After His resurrection, Jesus appeared to his disciples in a room where they huddled together "for fear of the Jews." He greeted them in a common Jewish manner by saying, "Peace be with you!" His presence filled their hearts with joy. He repeated his greeting and then commissioned them with these words, "As the Father has sent me, I am sending you." And then He did something peculiar. He breathed on them.
And with that he breathed on them and said, "Receive the Holy Spirit." John 20:22
Theologians are somewhat divided on exactly what this means. Was this the moment the disciples actually received the Holy Spirit, and if so, what happened on the day of Pentecost? Or, is Jesus speaking prophetically, preparing them for what would happen days later?
I tend to embrace the later view, but in either case we know this is true: the Holy Spirit, the Breath of God, is closer than the air we breathe. The lyric to a popular praise song says, "You are the air I breathe, Your holy presence in me."
The creation story marks the first time we hear about the Holy Spirit. Genesis 1:1 says, "And the Spirit of God was hovering over the waters." The Hebrew word for spirit is ruach which means "air in motion" and is the same word for "breath."

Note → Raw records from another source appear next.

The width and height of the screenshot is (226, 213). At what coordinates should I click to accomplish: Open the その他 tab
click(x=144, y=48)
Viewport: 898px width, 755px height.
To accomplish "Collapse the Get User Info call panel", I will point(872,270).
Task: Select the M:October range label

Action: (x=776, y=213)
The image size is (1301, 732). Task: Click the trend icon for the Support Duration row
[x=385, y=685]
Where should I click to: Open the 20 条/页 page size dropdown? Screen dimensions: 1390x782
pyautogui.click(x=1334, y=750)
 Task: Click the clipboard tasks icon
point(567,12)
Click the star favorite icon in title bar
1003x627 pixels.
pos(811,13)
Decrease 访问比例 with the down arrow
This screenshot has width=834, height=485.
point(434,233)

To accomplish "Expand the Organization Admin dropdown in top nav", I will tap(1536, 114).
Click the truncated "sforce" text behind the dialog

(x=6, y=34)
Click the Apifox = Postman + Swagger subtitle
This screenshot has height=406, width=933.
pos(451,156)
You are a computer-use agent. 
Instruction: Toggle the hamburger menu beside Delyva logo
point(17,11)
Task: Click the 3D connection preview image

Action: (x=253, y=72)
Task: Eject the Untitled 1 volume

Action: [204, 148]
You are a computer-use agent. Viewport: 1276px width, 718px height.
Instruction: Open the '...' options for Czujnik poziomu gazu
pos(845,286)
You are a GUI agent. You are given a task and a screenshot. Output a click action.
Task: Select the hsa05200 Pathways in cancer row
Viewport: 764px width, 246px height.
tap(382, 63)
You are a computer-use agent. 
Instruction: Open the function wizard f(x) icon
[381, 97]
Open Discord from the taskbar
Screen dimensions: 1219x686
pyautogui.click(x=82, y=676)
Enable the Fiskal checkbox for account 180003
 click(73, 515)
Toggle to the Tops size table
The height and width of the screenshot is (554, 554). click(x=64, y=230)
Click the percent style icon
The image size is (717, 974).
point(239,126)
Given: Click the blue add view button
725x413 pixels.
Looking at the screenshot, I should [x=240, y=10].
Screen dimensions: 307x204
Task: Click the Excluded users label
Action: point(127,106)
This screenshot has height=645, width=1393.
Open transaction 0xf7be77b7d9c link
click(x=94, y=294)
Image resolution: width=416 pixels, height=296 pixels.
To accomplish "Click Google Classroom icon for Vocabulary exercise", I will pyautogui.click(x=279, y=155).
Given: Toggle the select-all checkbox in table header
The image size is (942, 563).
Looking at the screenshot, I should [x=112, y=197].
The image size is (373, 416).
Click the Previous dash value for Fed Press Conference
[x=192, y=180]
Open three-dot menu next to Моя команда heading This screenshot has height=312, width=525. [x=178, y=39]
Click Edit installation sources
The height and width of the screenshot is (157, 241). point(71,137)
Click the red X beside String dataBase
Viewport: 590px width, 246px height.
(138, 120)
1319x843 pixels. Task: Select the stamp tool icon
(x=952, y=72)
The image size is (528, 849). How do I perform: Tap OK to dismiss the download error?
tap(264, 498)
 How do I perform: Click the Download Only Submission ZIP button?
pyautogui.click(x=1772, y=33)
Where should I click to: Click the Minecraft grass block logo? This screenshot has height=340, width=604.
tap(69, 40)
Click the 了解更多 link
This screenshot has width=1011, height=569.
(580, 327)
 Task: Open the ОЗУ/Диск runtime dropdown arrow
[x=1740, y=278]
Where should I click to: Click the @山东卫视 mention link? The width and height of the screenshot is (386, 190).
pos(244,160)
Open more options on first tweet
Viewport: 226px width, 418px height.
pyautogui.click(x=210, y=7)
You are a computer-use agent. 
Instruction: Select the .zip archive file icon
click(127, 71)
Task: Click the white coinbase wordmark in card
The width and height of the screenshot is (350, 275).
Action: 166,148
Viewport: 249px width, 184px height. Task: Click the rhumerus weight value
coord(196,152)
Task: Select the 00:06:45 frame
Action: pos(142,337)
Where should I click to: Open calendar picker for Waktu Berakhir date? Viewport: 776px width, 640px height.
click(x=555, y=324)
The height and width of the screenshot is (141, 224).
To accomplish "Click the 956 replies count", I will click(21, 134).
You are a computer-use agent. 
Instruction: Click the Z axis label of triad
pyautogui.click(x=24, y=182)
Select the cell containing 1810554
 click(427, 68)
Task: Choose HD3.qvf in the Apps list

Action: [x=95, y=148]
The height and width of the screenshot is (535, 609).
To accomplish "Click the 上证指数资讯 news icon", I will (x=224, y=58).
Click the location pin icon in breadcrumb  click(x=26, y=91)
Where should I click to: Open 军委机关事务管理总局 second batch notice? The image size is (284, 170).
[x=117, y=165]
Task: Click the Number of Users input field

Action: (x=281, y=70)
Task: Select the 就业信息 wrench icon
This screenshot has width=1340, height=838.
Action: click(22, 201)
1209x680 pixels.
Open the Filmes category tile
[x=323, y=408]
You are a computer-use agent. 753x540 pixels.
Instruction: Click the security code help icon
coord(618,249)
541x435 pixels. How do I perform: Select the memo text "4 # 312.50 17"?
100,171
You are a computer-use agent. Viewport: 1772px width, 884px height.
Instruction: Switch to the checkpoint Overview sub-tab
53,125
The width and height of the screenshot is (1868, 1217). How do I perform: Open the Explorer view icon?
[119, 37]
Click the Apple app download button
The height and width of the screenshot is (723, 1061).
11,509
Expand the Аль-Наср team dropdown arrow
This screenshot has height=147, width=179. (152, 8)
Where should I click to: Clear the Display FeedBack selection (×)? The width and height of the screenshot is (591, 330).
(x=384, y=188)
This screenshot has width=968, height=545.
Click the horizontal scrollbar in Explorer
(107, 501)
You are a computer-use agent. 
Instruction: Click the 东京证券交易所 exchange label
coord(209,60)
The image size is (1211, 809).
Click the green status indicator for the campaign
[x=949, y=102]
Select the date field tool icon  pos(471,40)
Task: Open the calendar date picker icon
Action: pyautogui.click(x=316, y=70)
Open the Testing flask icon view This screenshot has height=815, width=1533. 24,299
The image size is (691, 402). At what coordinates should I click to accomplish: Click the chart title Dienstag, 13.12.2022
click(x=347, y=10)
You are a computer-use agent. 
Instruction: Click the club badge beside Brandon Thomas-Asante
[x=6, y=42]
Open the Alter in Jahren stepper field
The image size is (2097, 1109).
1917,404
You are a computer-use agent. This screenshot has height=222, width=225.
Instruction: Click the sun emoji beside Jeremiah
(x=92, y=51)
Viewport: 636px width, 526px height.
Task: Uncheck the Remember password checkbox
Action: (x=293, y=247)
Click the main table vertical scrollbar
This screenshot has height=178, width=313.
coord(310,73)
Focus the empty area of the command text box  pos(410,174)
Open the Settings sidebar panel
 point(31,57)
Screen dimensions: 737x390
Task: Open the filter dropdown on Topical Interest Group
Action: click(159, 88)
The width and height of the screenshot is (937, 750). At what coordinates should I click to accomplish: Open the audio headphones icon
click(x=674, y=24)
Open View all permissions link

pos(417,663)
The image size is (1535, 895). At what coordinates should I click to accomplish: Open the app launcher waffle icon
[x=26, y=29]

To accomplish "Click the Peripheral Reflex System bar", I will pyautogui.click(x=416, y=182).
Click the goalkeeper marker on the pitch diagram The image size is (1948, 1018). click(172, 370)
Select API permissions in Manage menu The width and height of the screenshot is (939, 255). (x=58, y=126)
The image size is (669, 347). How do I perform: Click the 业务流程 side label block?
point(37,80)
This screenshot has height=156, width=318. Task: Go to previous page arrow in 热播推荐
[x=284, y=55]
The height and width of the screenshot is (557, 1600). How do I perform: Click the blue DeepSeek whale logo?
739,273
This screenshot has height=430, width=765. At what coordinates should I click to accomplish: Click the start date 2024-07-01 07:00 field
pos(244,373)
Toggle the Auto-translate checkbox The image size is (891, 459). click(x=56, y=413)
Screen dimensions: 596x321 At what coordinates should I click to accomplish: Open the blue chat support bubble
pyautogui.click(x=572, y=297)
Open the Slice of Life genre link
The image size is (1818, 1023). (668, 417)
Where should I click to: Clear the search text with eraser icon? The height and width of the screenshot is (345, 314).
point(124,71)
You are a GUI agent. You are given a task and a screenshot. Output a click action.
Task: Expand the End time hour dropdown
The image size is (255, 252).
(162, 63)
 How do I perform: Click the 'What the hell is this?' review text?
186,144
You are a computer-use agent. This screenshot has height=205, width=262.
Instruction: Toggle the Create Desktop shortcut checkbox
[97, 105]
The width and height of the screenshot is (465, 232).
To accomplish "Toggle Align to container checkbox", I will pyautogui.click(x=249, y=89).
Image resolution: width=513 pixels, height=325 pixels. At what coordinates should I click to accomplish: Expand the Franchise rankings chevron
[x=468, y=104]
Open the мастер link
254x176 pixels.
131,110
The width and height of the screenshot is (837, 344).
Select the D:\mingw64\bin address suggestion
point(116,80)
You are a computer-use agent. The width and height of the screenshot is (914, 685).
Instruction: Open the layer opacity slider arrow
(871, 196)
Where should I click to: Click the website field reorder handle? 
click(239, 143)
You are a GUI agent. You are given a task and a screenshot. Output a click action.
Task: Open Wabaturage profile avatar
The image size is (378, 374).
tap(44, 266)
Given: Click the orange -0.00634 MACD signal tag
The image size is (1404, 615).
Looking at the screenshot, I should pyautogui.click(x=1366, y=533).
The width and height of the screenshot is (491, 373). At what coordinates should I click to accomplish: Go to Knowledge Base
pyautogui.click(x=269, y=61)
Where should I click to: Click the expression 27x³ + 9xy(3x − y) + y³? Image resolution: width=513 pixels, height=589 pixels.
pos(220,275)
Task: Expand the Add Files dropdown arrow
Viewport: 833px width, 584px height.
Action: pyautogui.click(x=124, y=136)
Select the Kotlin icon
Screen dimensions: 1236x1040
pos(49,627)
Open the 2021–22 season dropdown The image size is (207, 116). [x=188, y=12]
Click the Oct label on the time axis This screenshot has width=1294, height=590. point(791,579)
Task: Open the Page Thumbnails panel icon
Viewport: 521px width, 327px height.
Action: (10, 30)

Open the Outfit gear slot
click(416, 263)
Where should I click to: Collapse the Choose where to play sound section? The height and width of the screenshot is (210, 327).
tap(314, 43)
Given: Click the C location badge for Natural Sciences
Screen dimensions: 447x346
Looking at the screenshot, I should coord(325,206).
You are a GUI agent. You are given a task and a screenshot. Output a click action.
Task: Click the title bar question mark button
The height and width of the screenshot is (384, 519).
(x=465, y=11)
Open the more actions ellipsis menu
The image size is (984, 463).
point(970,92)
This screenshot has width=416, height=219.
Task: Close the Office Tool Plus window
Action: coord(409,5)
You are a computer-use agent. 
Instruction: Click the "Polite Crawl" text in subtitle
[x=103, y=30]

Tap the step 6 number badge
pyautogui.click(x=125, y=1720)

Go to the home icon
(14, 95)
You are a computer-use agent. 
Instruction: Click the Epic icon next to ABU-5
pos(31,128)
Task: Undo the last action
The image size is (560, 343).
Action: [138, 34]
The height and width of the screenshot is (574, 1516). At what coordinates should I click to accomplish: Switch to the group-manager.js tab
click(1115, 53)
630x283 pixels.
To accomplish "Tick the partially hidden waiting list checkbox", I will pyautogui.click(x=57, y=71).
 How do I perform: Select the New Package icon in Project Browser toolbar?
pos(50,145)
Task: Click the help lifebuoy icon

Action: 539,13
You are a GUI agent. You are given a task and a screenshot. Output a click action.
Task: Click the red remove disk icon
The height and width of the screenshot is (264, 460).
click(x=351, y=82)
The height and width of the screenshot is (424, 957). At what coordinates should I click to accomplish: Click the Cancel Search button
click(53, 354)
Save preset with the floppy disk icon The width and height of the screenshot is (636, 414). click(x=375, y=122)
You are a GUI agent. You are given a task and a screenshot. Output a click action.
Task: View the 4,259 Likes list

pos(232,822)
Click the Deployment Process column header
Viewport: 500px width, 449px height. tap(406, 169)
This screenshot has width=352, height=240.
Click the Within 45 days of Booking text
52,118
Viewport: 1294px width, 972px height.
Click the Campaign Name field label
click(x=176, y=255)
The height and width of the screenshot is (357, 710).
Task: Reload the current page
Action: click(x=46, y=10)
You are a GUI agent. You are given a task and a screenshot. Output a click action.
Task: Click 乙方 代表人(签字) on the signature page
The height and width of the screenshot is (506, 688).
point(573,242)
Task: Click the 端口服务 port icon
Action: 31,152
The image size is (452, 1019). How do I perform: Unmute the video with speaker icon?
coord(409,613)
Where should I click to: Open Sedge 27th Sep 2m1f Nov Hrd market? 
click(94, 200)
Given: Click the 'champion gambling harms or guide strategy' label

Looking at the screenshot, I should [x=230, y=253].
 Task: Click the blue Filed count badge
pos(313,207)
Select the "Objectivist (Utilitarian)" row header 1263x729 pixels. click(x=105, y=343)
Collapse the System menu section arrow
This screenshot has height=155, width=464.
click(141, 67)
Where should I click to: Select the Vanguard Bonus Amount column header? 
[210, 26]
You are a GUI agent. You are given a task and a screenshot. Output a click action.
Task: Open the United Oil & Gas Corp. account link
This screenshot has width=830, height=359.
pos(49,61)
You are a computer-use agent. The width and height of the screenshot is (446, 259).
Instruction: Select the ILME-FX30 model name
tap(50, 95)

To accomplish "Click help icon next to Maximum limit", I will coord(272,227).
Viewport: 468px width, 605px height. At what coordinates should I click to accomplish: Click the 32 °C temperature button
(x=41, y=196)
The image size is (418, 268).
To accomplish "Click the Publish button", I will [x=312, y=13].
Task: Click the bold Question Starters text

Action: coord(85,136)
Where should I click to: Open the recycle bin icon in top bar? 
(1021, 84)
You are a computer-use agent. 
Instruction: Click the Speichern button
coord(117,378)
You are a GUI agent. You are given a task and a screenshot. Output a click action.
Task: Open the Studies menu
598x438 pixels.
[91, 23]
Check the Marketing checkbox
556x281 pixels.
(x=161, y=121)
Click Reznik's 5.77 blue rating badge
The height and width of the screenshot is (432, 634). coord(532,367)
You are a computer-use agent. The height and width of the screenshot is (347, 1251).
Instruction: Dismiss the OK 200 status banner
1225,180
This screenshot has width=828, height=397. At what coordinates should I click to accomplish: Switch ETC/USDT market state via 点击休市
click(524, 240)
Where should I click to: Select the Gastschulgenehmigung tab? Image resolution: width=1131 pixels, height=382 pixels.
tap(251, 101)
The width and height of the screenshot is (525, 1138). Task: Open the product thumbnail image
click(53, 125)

The Spirit or Breath of God also played a role in the creation of humankind. Genesis 1:26 says, "Let us make man in our image." The first hint of the triune nature of God bursts forth from the plural pronouns. The Father, Son, and Holy Spirit each played a role in creation.
The creation story provides even more details about humankind. Genesis 2:7 says, "The Lord God formed the man from the dust of the ground and breathed into his nostrils the breath of life, and the man became a living creature."
Yes, God literally breathed life into Adam's dusty body. Job picks up on this idea and makes a connection to the Holy Spirit when he says, "The Spirit of God has made me; the breath of the Almighty God gives me life" (Job 33:4).